What the task asks: An identical copy of the records below is the expected result.
╭─ Data in this exercise
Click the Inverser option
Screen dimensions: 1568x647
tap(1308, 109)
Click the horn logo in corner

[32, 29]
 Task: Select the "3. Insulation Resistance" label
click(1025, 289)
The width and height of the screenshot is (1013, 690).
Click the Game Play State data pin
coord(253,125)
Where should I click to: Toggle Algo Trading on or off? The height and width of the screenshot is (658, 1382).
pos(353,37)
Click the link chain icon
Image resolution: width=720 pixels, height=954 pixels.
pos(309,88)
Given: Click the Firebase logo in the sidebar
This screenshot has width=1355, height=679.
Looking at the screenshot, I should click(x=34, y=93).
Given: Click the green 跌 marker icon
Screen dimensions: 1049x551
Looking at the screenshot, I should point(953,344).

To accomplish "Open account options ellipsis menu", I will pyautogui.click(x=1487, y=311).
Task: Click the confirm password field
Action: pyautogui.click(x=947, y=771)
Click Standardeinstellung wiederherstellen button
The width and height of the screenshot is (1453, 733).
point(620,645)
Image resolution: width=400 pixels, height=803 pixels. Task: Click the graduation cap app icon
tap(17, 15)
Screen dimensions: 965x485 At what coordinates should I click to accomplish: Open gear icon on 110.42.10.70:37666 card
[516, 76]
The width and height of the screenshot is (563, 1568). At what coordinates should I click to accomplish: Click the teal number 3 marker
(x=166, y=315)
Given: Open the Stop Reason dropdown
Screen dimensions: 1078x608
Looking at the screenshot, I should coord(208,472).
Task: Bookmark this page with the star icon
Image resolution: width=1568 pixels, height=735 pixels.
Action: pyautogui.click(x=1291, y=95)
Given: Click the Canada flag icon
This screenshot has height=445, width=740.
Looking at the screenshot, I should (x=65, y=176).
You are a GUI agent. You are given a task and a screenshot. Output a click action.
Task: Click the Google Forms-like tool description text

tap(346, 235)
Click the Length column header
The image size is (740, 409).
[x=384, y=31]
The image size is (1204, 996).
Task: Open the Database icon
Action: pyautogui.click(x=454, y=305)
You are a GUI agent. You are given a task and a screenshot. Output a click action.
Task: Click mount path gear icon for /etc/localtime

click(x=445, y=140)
╰─
Expected answer:
Click the Inverser option
Screen dimensions: 1568x647
tap(1308, 109)
Click the horn logo in corner

[32, 29]
 Task: Select the "3. Insulation Resistance" label
click(1025, 289)
The width and height of the screenshot is (1013, 690).
Click the Game Play State data pin
coord(253,125)
Where should I click to: Toggle Algo Trading on or off? The height and width of the screenshot is (658, 1382).
pos(353,37)
Click the link chain icon
Image resolution: width=720 pixels, height=954 pixels.
pos(309,88)
Given: Click the Firebase logo in the sidebar
This screenshot has width=1355, height=679.
Looking at the screenshot, I should click(x=34, y=93).
Given: Click the green 跌 marker icon
Screen dimensions: 1049x551
Looking at the screenshot, I should point(953,344).

To accomplish "Open account options ellipsis menu", I will pyautogui.click(x=1487, y=311).
Task: Click the confirm password field
Action: pyautogui.click(x=947, y=771)
Click Standardeinstellung wiederherstellen button
The width and height of the screenshot is (1453, 733).
point(620,645)
Image resolution: width=400 pixels, height=803 pixels. Task: Click the graduation cap app icon
tap(17, 15)
Screen dimensions: 965x485 At what coordinates should I click to accomplish: Open gear icon on 110.42.10.70:37666 card
[516, 76]
The width and height of the screenshot is (563, 1568). At what coordinates should I click to accomplish: Click the teal number 3 marker
(x=166, y=315)
Given: Open the Stop Reason dropdown
Screen dimensions: 1078x608
Looking at the screenshot, I should coord(208,472).
Task: Bookmark this page with the star icon
Image resolution: width=1568 pixels, height=735 pixels.
Action: pyautogui.click(x=1291, y=95)
Given: Click the Canada flag icon
This screenshot has height=445, width=740.
Looking at the screenshot, I should (x=65, y=176).
You are a GUI agent. You are given a task and a screenshot. Output a click action.
Task: Click the Google Forms-like tool description text

tap(346, 235)
Click the Length column header
The image size is (740, 409).
[x=384, y=31]
The image size is (1204, 996).
Task: Open the Database icon
Action: pyautogui.click(x=454, y=305)
You are a GUI agent. You are given a task and a screenshot. Output a click action.
Task: Click mount path gear icon for /etc/localtime

click(x=445, y=140)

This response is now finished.